You don’t normally associate Henley with books, but the organizers of the Henley Literary Festival are seeking to change that. This year’s festival will be the biggest, running for nine days from 29th September to 7th October and featuring more than 150 events, including author talks, performances, workshops and readings. In keeping with the town’s riparian tradition, you can even enjoy river readings on board The Hibernia, named after an 1894 steam launch which famously could reach 29 m.p.h., twice the speed of the fastest eight.
Historic venues
Apart from the river, Henley has magnificent venues for the festival talks including Phyllis Court, an 18th-century mansion with lawns sweeping down to the water’s edge, the Town Hall built to commemorate Queen Victoria’s diamond jubilee and the Kenton Theatre, opened in 1805. It is one of the oldest working theatres in the UK, ranked fourth after the Bristol Old Vic (1766), the Theatre Royal, Drury Lane (1771) and the Grand Theatre, Lancaster (1782).
Spectacular line-up
Among this year’s speakers are Sebastian Faulks, John Simpson, Max Hastings, Michael Morpurgo, Louis de Bernières, A. N. Wilson, Paddy Ashdown and Anthony Horowitz, to name just a few. At Christ Church will be Frederick Forsyth, who has sold the astonishing total of more than 75 million books; at Phyllis Court Judith Kerr, at the age of 95 celebrating the 50th anniversary of The Tiger Who Came to Tea; and at the Kenton Theatre Jane Hawking, talking about her memoir of life with Stephen Hawking and how it was made into the film The Theory of Everything.

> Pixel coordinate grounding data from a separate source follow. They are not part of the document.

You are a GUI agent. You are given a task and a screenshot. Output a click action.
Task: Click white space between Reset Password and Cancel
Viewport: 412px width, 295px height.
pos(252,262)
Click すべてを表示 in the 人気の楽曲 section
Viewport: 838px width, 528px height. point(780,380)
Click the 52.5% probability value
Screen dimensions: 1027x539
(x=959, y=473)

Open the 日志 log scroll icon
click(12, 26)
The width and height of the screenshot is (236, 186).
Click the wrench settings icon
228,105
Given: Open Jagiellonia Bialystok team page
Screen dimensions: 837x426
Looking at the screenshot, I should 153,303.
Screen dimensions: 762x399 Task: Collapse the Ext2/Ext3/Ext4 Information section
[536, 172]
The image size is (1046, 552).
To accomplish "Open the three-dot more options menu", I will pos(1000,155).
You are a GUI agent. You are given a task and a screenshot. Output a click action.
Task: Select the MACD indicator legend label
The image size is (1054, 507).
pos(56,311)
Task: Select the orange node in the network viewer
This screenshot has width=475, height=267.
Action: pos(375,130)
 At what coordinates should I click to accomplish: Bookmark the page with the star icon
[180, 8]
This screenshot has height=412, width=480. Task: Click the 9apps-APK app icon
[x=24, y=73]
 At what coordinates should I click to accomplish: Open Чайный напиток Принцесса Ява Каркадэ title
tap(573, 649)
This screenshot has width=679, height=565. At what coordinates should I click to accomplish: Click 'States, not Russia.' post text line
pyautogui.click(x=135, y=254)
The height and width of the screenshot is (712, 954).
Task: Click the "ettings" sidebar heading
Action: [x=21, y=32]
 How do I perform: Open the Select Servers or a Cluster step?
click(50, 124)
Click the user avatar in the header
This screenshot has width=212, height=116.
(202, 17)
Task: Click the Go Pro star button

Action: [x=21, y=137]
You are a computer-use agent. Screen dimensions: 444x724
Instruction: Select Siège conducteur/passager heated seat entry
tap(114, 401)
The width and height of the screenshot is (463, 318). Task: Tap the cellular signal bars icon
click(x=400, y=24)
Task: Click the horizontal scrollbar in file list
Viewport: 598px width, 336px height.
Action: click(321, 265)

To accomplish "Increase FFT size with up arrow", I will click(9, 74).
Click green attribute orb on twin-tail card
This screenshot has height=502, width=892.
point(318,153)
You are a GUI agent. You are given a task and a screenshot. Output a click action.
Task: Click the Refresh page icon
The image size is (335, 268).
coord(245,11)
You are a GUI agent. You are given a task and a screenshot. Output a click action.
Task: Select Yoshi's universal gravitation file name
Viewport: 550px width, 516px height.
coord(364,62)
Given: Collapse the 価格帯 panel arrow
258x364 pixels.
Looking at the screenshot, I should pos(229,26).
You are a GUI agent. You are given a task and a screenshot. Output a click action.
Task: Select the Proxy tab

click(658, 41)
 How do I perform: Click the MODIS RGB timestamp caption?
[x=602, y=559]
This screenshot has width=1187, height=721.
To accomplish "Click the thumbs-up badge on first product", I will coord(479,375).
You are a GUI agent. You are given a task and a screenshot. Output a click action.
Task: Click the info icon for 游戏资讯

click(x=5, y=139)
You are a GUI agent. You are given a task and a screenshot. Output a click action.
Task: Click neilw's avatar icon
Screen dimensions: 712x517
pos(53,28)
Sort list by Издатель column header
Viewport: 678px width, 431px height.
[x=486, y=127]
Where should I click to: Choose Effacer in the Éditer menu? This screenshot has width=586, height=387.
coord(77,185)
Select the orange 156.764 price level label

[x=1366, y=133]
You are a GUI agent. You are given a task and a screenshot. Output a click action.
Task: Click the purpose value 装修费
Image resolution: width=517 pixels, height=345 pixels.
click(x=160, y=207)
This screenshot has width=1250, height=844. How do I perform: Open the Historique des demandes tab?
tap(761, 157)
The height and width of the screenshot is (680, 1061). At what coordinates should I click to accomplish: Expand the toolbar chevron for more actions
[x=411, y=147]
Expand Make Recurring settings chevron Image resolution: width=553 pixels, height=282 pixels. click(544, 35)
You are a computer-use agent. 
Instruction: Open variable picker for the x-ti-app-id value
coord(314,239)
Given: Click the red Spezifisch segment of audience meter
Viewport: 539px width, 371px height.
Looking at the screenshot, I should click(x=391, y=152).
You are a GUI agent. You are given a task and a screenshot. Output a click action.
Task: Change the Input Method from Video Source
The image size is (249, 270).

Also at the Kenton Theatre, the television presenter and science writer Adam Hart-Davis will be presenting the comic drawings of Heath Robinson, whose work he has loved since childhood. Instantly recognizable in his bright and eccentric clothes, Adam Hart-Davis made his name presenting shows such as What the Romans Did for Us and Local Heroes. At the Henley Literary Festival he will show funny pictures and explain why Romans are seen arriving on the beach at Deal with gifts of Hovis – dona ferentes, in the famous phrase – and why it was necessary to invent the Threesome Bath, as well as more technical and social historical topics found in his latest book Very Heath Robinson.
Heath Robinson entertainment
In a pre-festival warm-up, Bill Buckley has interviewed Adam Hart-Davis on BBC Radio Berkshire, asking what motivated Heath Robinson to draw his complicated contraptions, and you can read a transcript of their conversation here: BBC Radio Berkshire Interview Transcript.
Adam will be speaking in the Kenton Theatre at 4.30 p.m. on Friday 5th October and you can buy tickets here.
Copies of Adam’s book Very Heath Robinson will be available with a special festival discount of 25% in the Bell Bookshop, bookselling partner of the Henley Literary Festival, which will be giving away an original Heath Robinson print worth £15 with every copy sold (Details of Henley Festival Offer).
Henley man
Adam Hart-Davis was brought up in and around Henley. He recalls swimming across the river, boating and punting and sneaking through the hedge to play a surreptitious round on Henley golf course. You can read about these and other exploits of the flamboyant television presenter in Memories of Henley.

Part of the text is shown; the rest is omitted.